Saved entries
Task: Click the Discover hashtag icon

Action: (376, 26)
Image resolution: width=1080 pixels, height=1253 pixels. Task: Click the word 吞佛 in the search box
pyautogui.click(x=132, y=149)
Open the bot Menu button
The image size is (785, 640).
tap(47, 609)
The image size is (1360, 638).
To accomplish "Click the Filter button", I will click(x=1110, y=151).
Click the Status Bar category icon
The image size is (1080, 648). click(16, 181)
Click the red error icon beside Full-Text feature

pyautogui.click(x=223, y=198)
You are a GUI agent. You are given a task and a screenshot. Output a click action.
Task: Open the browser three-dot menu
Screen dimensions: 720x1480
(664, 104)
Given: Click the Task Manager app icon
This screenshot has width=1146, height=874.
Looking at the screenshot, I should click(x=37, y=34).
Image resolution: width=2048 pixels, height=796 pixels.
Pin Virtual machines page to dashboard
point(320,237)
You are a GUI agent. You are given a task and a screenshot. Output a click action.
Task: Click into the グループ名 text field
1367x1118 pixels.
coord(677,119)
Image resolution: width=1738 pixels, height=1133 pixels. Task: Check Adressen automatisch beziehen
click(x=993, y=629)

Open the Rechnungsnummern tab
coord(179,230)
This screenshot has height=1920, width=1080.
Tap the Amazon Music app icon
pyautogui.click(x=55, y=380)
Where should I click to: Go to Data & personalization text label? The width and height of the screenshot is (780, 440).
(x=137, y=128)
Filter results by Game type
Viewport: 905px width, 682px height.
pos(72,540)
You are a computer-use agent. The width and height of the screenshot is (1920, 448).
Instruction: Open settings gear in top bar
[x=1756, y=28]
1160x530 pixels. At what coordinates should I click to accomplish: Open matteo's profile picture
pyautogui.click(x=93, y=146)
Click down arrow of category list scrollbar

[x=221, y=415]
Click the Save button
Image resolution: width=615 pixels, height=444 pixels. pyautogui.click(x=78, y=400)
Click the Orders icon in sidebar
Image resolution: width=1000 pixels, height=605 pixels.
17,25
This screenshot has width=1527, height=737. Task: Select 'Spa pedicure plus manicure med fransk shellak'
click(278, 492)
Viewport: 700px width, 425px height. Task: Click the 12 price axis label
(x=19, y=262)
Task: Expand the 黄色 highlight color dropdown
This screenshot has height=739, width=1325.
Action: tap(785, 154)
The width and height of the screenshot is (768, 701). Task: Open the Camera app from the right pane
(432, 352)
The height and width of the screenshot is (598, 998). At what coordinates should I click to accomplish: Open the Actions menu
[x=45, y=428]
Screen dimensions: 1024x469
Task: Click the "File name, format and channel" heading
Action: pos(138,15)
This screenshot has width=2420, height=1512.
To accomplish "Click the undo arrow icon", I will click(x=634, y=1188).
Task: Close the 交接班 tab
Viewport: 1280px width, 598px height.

* _YOUR OBJECTIVE_:
Every record listed above should be reproduced exactly.

* _RESULT OF THE TASK_:
Task: Click the Discover hashtag icon

Action: (376, 26)
Image resolution: width=1080 pixels, height=1253 pixels. Task: Click the word 吞佛 in the search box
pyautogui.click(x=132, y=149)
Open the bot Menu button
The image size is (785, 640).
tap(47, 609)
The image size is (1360, 638).
To accomplish "Click the Filter button", I will click(x=1110, y=151).
Click the Status Bar category icon
The image size is (1080, 648). click(16, 181)
Click the red error icon beside Full-Text feature

pyautogui.click(x=223, y=198)
You are a GUI agent. You are given a task and a screenshot. Output a click action.
Task: Open the browser three-dot menu
Screen dimensions: 720x1480
(664, 104)
Given: Click the Task Manager app icon
This screenshot has width=1146, height=874.
Looking at the screenshot, I should click(x=37, y=34).
Image resolution: width=2048 pixels, height=796 pixels.
Pin Virtual machines page to dashboard
point(320,237)
You are a GUI agent. You are given a task and a screenshot. Output a click action.
Task: Click into the グループ名 text field
1367x1118 pixels.
coord(677,119)
Image resolution: width=1738 pixels, height=1133 pixels. Task: Check Adressen automatisch beziehen
click(x=993, y=629)

Open the Rechnungsnummern tab
coord(179,230)
This screenshot has height=1920, width=1080.
Tap the Amazon Music app icon
pyautogui.click(x=55, y=380)
Where should I click to: Go to Data & personalization text label? The width and height of the screenshot is (780, 440).
(x=137, y=128)
Filter results by Game type
Viewport: 905px width, 682px height.
pos(72,540)
You are a computer-use agent. The width and height of the screenshot is (1920, 448).
Instruction: Open settings gear in top bar
[x=1756, y=28]
1160x530 pixels. At what coordinates should I click to accomplish: Open matteo's profile picture
pyautogui.click(x=93, y=146)
Click down arrow of category list scrollbar

[x=221, y=415]
Click the Save button
Image resolution: width=615 pixels, height=444 pixels. pyautogui.click(x=78, y=400)
Click the Orders icon in sidebar
Image resolution: width=1000 pixels, height=605 pixels.
17,25
This screenshot has width=1527, height=737. Task: Select 'Spa pedicure plus manicure med fransk shellak'
click(278, 492)
Viewport: 700px width, 425px height. Task: Click the 12 price axis label
(x=19, y=262)
Task: Expand the 黄色 highlight color dropdown
This screenshot has height=739, width=1325.
Action: tap(785, 154)
The width and height of the screenshot is (768, 701). Task: Open the Camera app from the right pane
(432, 352)
The height and width of the screenshot is (598, 998). At what coordinates should I click to accomplish: Open the Actions menu
[x=45, y=428]
Screen dimensions: 1024x469
Task: Click the "File name, format and channel" heading
Action: pos(138,15)
This screenshot has width=2420, height=1512.
To accomplish "Click the undo arrow icon", I will click(x=634, y=1188).
Task: Close the 交接班 tab
Viewport: 1280px width, 598px height.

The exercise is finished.